Caso mai vi facesse strano pensare a un gatto come a un vero membro della famiglia, dovete sa pere che William aveva più anni di Peter e di Kate messi insieme. Aveva conosciuto la loro mamma da piccolo, quando lei ancora studiava. L’aveva seguita per tutto il corso universitario e, cinque anni dopo, era stato presente al ricevimento di nozze. Quando Viola Fortune aspettava il primo bambino e certe volte si riposava a letto di pomeriggio, il Gatto William si acciambellava intorno a quella gran gobba rotonda dove dentro c’era Peter. E dopo la nascita tanto di Peter quanto di Kate, era scomparso di casa per giorni e giorni. Nessuno sapeva dove andasse, né perché. Era stato un testimone muto di tutte le gioie e i dolori della famiglia.
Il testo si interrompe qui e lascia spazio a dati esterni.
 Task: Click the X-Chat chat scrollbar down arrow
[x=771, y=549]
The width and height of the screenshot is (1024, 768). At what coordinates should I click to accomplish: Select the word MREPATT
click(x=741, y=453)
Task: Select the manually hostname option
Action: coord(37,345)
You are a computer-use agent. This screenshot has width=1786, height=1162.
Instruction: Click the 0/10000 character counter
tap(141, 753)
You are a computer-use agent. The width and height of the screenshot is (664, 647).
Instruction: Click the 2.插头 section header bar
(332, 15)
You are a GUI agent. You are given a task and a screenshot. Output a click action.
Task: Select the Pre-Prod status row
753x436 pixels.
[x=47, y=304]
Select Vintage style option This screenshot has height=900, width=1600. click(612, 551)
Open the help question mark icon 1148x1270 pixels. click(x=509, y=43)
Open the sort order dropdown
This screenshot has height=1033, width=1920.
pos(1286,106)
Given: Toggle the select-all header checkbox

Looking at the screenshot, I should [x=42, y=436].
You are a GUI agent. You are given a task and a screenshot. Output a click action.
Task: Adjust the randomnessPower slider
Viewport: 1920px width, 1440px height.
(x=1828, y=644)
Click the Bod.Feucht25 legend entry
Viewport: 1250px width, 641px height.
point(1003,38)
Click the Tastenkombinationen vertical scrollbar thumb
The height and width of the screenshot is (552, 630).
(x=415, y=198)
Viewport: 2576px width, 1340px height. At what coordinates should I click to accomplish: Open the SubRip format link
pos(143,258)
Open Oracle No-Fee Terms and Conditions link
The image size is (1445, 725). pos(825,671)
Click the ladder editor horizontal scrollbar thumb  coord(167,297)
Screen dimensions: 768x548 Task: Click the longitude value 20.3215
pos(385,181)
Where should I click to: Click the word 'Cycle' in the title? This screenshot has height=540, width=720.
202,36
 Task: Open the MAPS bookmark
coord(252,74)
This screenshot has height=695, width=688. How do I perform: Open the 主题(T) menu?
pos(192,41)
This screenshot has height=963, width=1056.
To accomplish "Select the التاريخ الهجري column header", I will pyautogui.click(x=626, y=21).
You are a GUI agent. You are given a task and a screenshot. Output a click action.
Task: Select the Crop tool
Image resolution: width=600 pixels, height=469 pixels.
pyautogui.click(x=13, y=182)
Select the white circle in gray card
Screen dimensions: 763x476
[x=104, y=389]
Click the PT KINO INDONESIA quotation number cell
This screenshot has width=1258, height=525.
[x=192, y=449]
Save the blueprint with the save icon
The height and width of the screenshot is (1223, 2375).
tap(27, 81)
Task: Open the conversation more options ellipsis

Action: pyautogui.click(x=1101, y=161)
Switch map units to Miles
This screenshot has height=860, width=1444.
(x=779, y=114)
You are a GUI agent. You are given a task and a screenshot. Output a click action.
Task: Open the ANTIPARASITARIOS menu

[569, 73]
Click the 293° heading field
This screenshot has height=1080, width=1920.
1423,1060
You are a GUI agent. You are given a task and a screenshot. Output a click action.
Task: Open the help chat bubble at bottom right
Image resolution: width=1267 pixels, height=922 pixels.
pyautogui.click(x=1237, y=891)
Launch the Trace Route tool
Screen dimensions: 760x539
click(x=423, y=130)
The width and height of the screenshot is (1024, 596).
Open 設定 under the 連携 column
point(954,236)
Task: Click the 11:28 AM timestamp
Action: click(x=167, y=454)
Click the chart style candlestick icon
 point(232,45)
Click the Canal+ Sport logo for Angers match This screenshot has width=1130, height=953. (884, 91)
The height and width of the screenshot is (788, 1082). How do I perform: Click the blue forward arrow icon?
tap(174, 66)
Aveva osservato i poppanti crescere fino a muovere i primi passi e a cercare di trascinarlo per le orecchie, e aveva visto quegli stessi bimbetti farsi scolari. Conosceva i loro genitori dai tempi in cui erano una coppia di svitati che vivevano in un monolocale. Adesso erano un po’ meno svitati e avevano una casa con tre stanze da letto. Del resto, anche il Gatto William si era fatto più tranquillo. Aveva smesso di portare in casa topi e uccellini da deporre ai piedi di ingrati essere umani. Da poco dopo il suo quattordicesimo compleanno non lottava più nell’orgogliosa difesa del suo territorio. Peter giudicava intollerabile che il giovane bellimbusto della casa vicina stesse prendendo possesso del giardino, senza che William potesse reagire. Certe volte lo sfrontato arrivava al punto di entrare in cucina passando dalla ribaltina della porta di servizio, e andava a mangiare la pappa di William, mentre il vecchio gatto restava a guardare impotente. E dire che fino a pochi anni prima, nessun gatto dotato di un minimo di buon senso, avrebbe mai osato posare una zampa al di là del muretto.

Chissà quanto soffriva William di non esser più forte come un tempo. Rinunciò alla compagnia di altri gatti, per starsene seduto in casa, solo con i suoi pensieri e i suoi ricordi. Ma, a dispetto dei diciassette anni, si manteneva lucido e pulito. Era quasi tutto nero, fatta eccezione per le ghette e lo sparato bianchissimi, come la punta della coda. Certe volte veniva a vedere dove eri seduto e, dopo un attimo di riflessione, ti saltava in grembo e restava così sulle quattro zampe ben distese, a guardarti fisso dentro gli occhi, senza mai battere ciglio. Poi magari fletteva la testa, pur continuando a sostenere lo sguardo, e se ne usciva in un unico miagolio, e allora si poteva esser certi che avesse detto qualcosa di saggio e importante, qualcosa che tu non avresti capito.